Investors seeking core-plus returns at scale in Europe currently have limited options to pick from. Cognizant of this, London-based manager Henderson Park is out marketing its Enhanced Income Fund with the aim of accruing enough capital commitments to reach a long-term target of €3 billion in assets.
Thanks to its purchase of Lagoas Park from fellow London-based manager Kildare Partners earlier this month, the firm is now one-third of the way towards reaching this target. Indeed, the €421 million acquisition of the 1.5 million-square-foot office park brings the gross asset value of the fund’s assets to approximately €1 billion.
Henderson Park declined to comment on its fundraising endeavors. However, PERE understands the Enhanced Income Fund has garnered as much as €400 million in equity so far and is operating a leverage policy of around 50 percent loan-to-value for the vehicle. This suggests the firm aims to raise a further €1 billion from institutions to meet its long-term objective.
These sorts of numbers place the firm in a small cohort of private real estate managers offering pan-European core-like funds to institutional capital. Others to do so at a notable scale include Blackstone, Tristan Capital Partners, Brookfield Asset Management and Morgan Stanley Real Estate Investing. While Blackstone and Tristan’s vehicles have been open to investors for years, the latter two managers are relatively new entrants to the lower risk-and-return space in European real estate. Brookfield, for example, only raised its first €725 million in a first closing for its Brookfield Premier Real Estate Partners Europe fund this summer.
“There are not a lot of people with these vehicles,” commented one source familiar with the Enhanced Income Fund. “So, there’s slightly lower numbers of competitors for these types of assets.” In addition to this Portuguese office park, Henderson Park also has acquired a London office building and a mixed-use multifamily project in Dublin for the fund.
The firm, led by ex-Mount Kellett and Goldman Sachs Special Situations executive Nick Weber, is aiming for gross returns of 12 to 14 percent and net returns of 9 to 11 percent from the fund’s investments.

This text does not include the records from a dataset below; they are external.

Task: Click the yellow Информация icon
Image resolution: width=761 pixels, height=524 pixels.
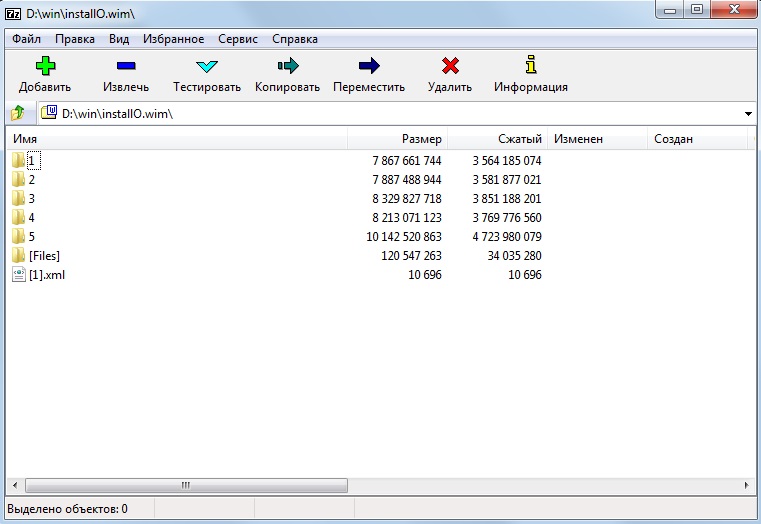Action: (x=530, y=66)
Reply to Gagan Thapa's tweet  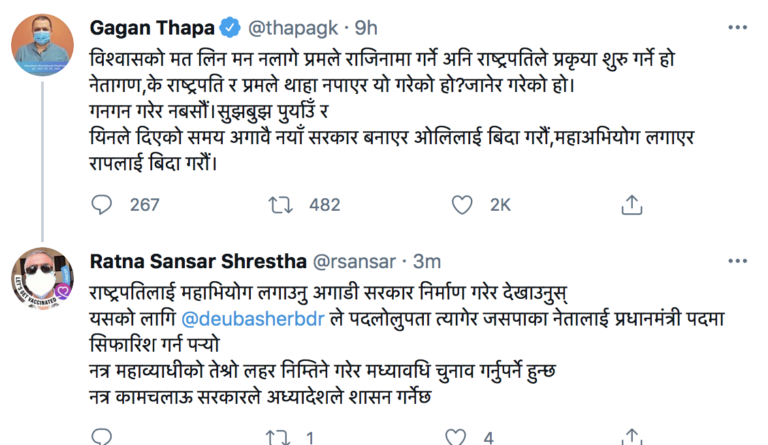tap(102, 205)
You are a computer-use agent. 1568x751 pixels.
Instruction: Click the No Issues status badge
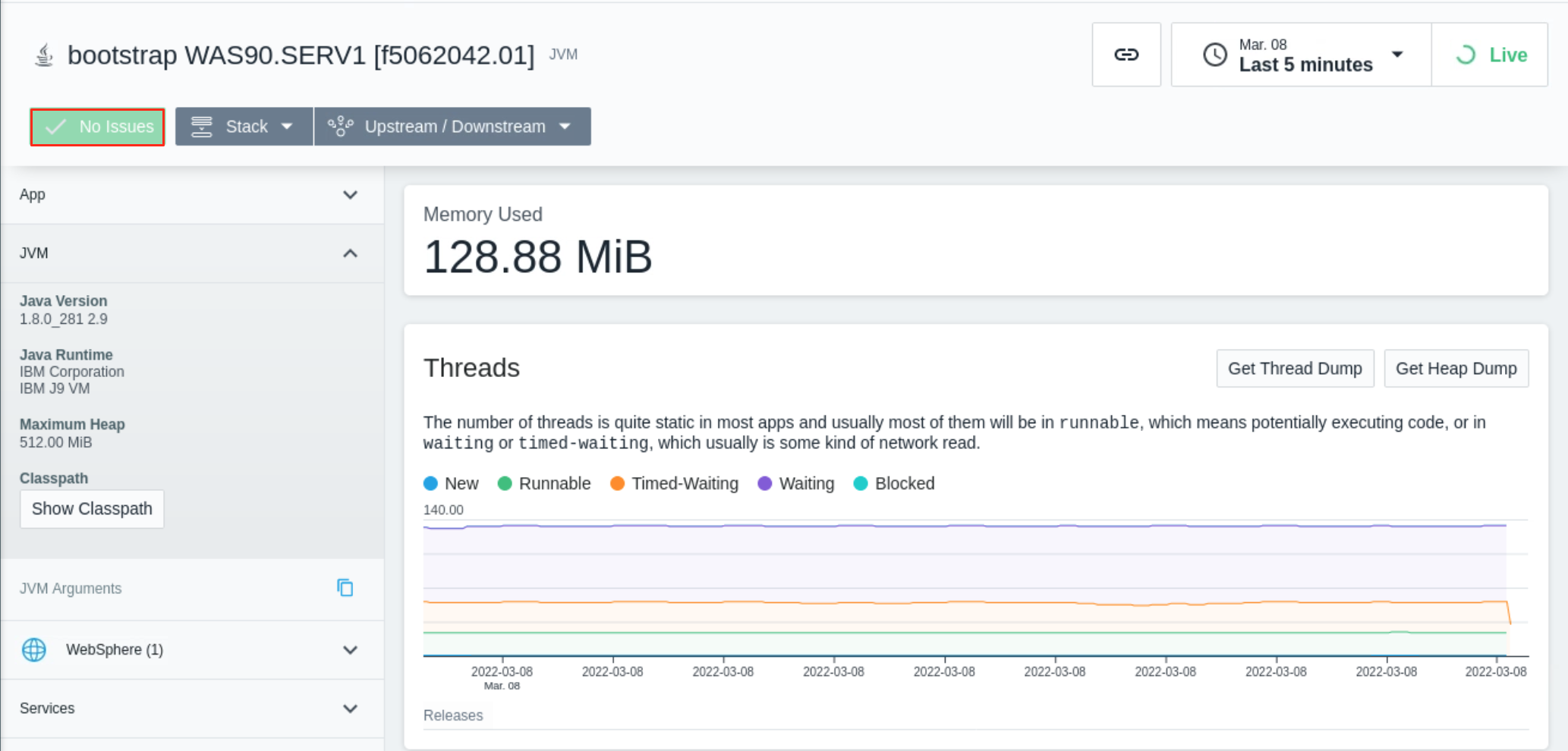[98, 127]

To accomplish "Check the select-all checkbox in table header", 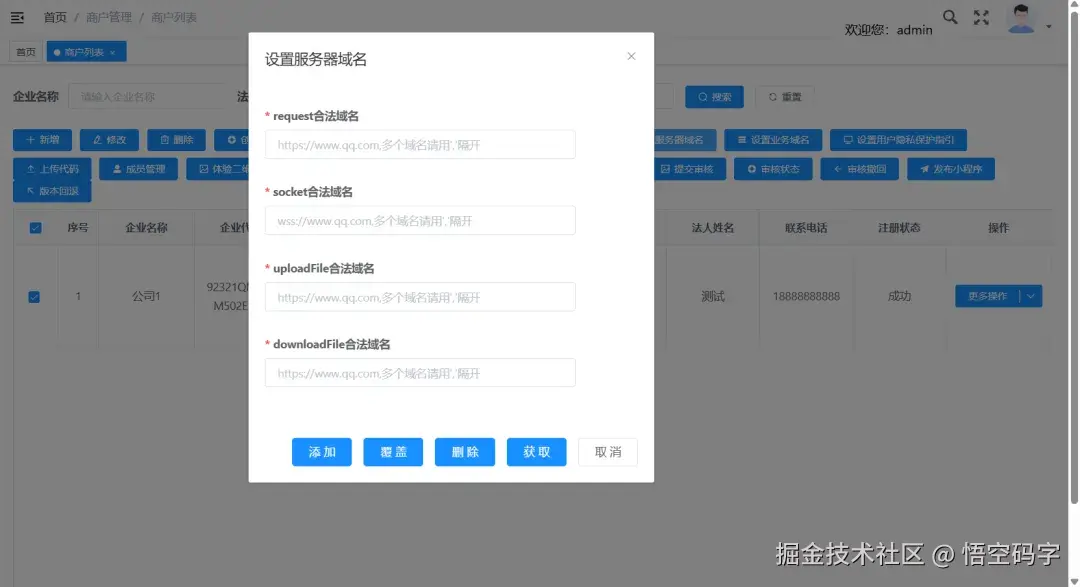I will click(x=36, y=227).

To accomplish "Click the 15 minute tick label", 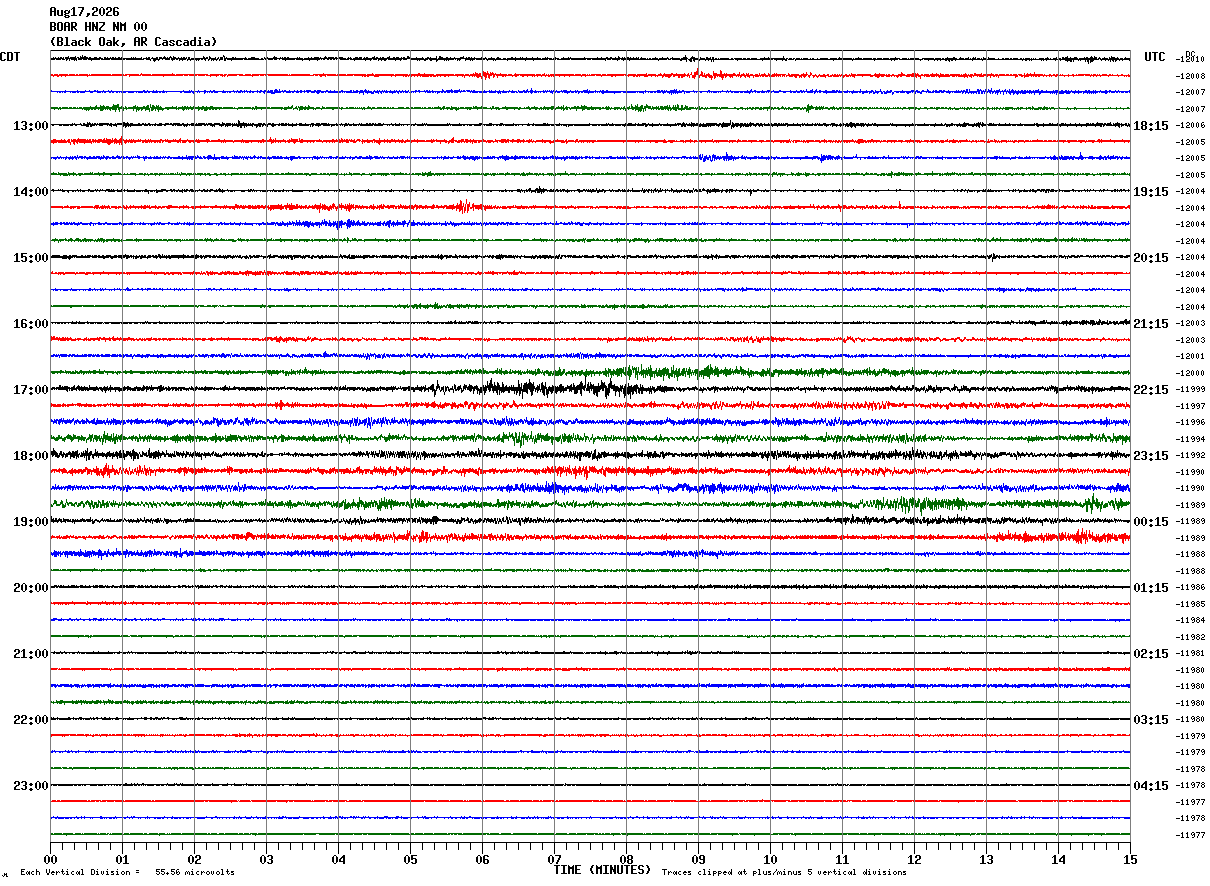I will [1130, 859].
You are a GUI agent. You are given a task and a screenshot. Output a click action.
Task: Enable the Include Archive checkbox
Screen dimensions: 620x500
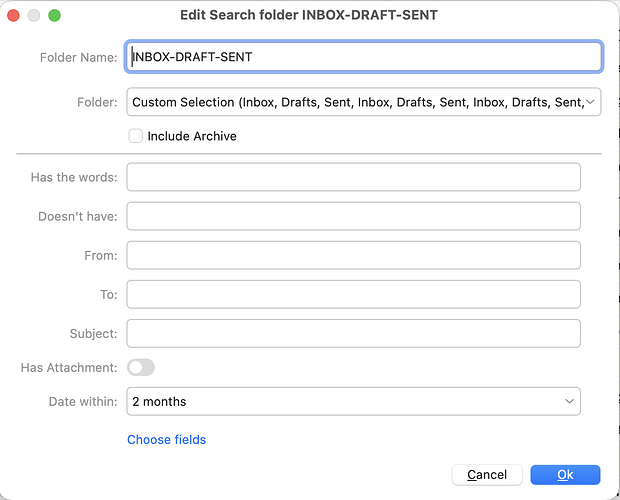pos(135,136)

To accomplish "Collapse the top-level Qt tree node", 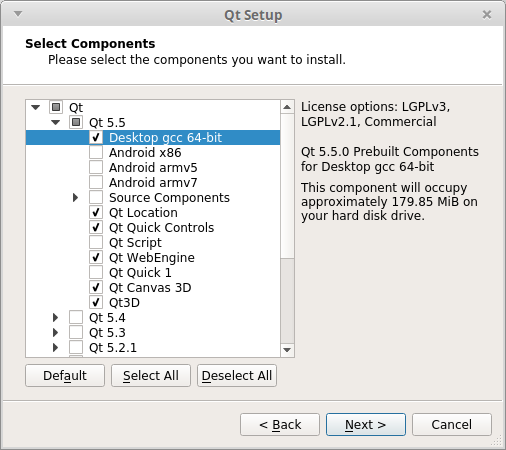I will point(36,107).
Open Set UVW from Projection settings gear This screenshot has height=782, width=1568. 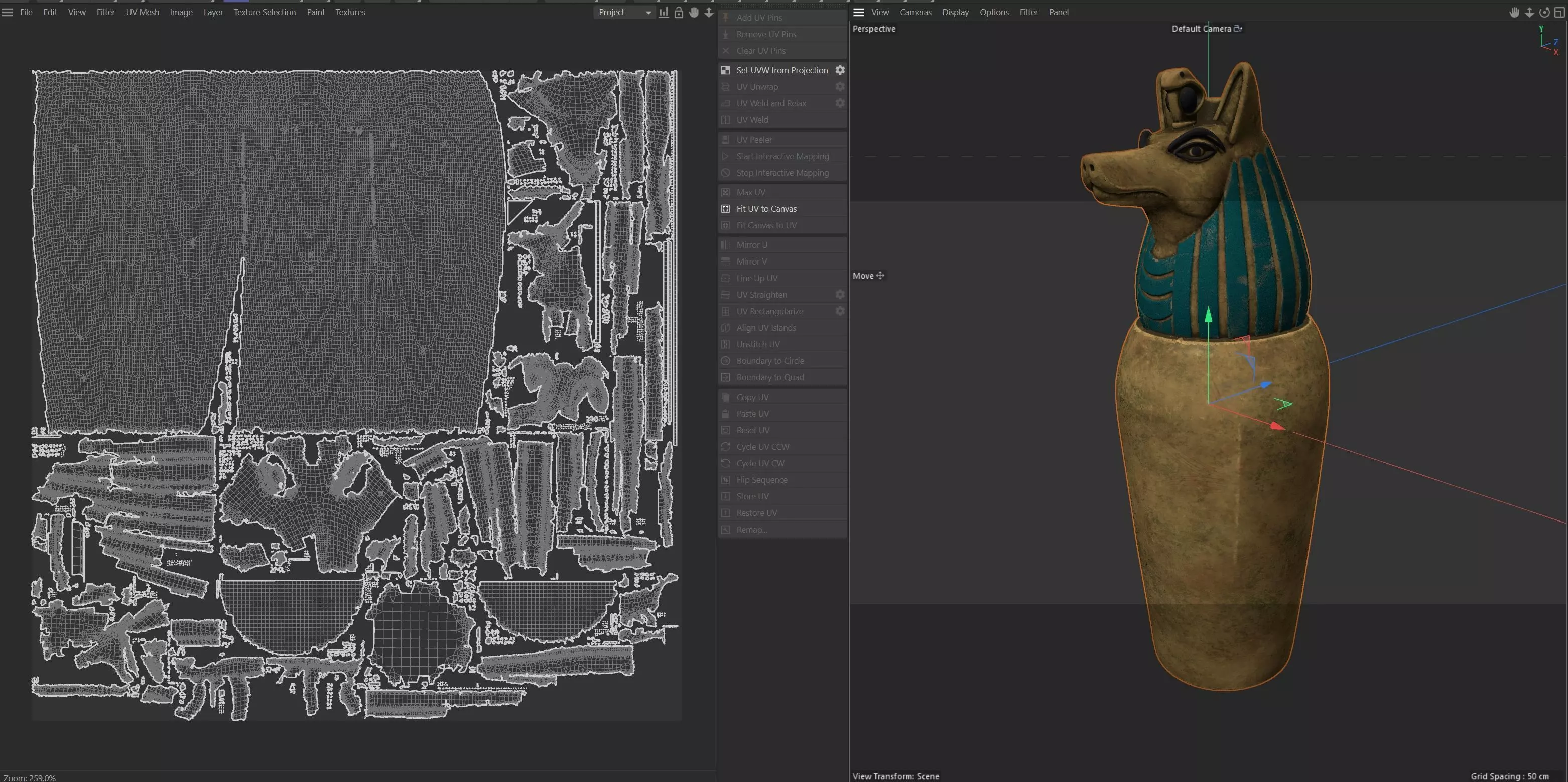pos(839,70)
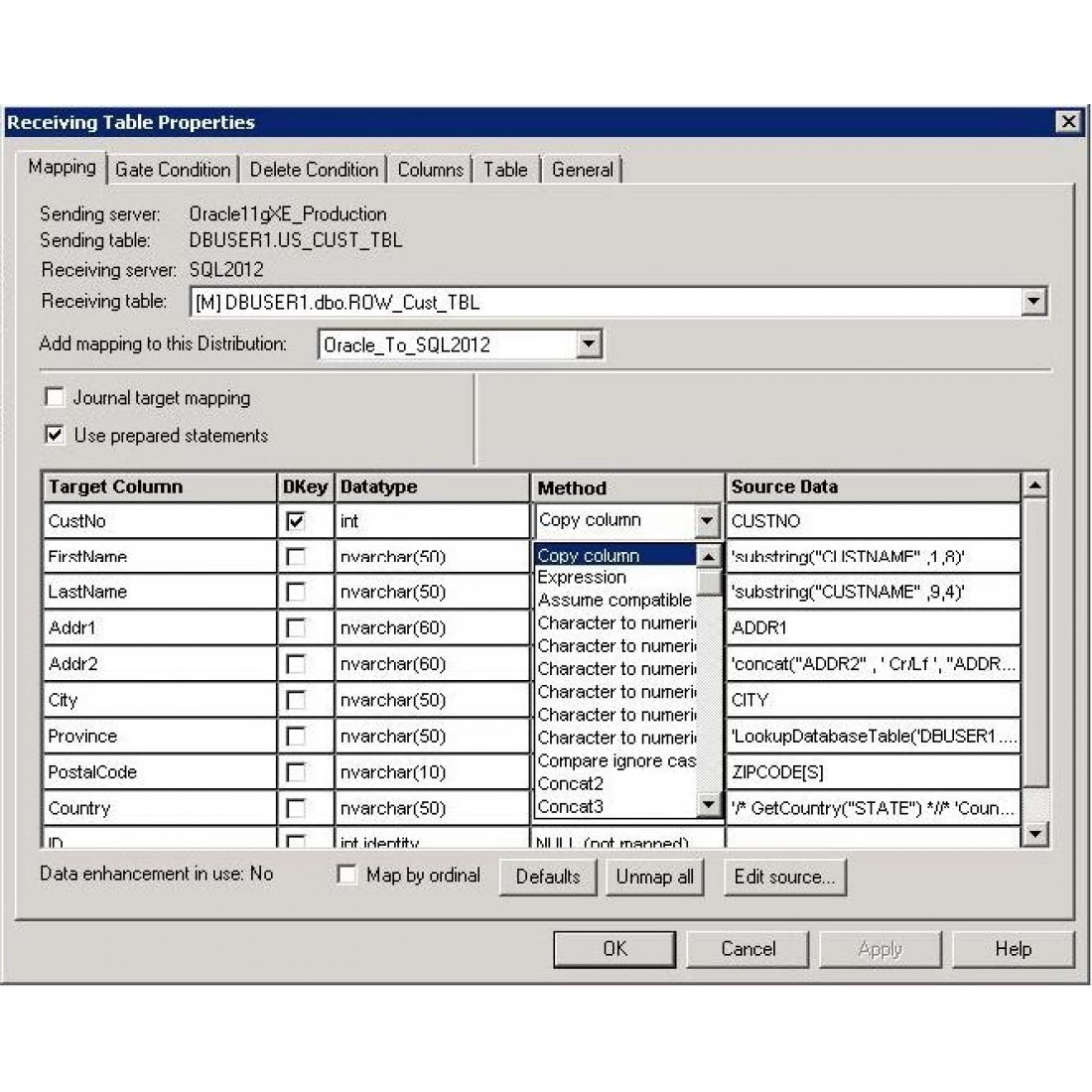The image size is (1092, 1092).
Task: Uncheck Use prepared statements
Action: [x=55, y=435]
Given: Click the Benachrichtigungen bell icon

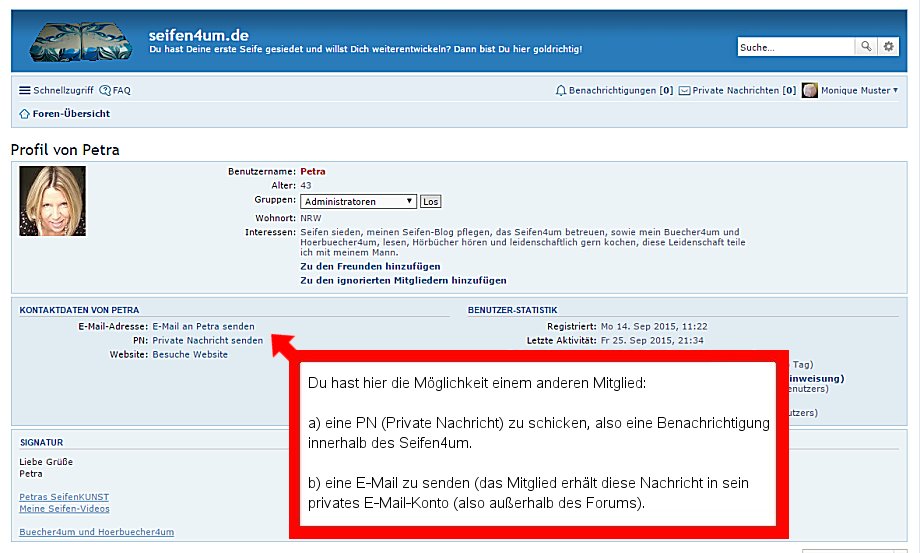Looking at the screenshot, I should coord(561,90).
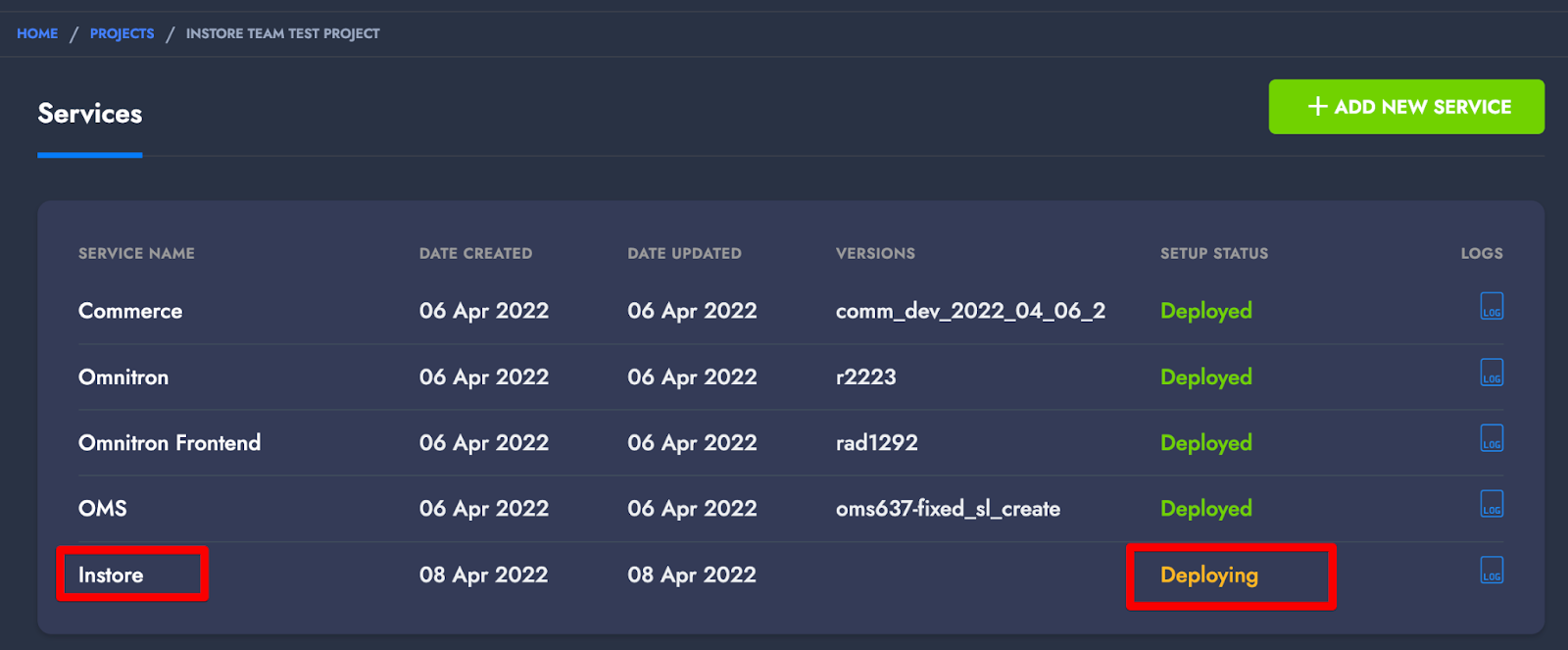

These returns sit below the value-add to opportunistic style returns of 15 to 20 percent targeted for the first vehicle it introduced after its inception in 2017, the €2.2 billion Henderson Park Real Estate Fund I.
However, it is understood the firm will hunt for deals for both vehicles from the same markets. To date, Henderson Park has acquired properties in countries including the UK, Ireland, France, Germany, Spain and Greece.
Anthony Biddulph, chief executive officer of capital advisory firm Capra Global Partners, said managers with investment professionals able to operate in a wide array of European countries tend to be best placed to offer pan-European core vehicles, which explains why there are few such fund offerings in the region.
“There’s certainly a dearth,” he commented. “From the work we’ve done on pan-European strategies, what we’ve seen is funds tend to perform on strategies in just two to three centers where they have a presence and underperform in others. The key is for the firms to have folk with local skin in the game.” Henderson Park has a team of approximately 60 executives, coordinated from its London headquarters.
Most core and core-plus capital is raised via open-end funds, such as Henderson Park’s Enhanced Income Fund, making capital-raising data for the segment challenging to record. However, according to PERE’s closed-end fund research, 43 percent of the $14 billion currently being sought for the top 10 European private real estate funds is for core or core-plus strategies, versus 30 percent for value-add strategies. In the wider closed-end fundraising market, 34 percent of the total €66.34 billion of capital currently being sought is for core and core-plus strategies versus 29 percent value-add strategies.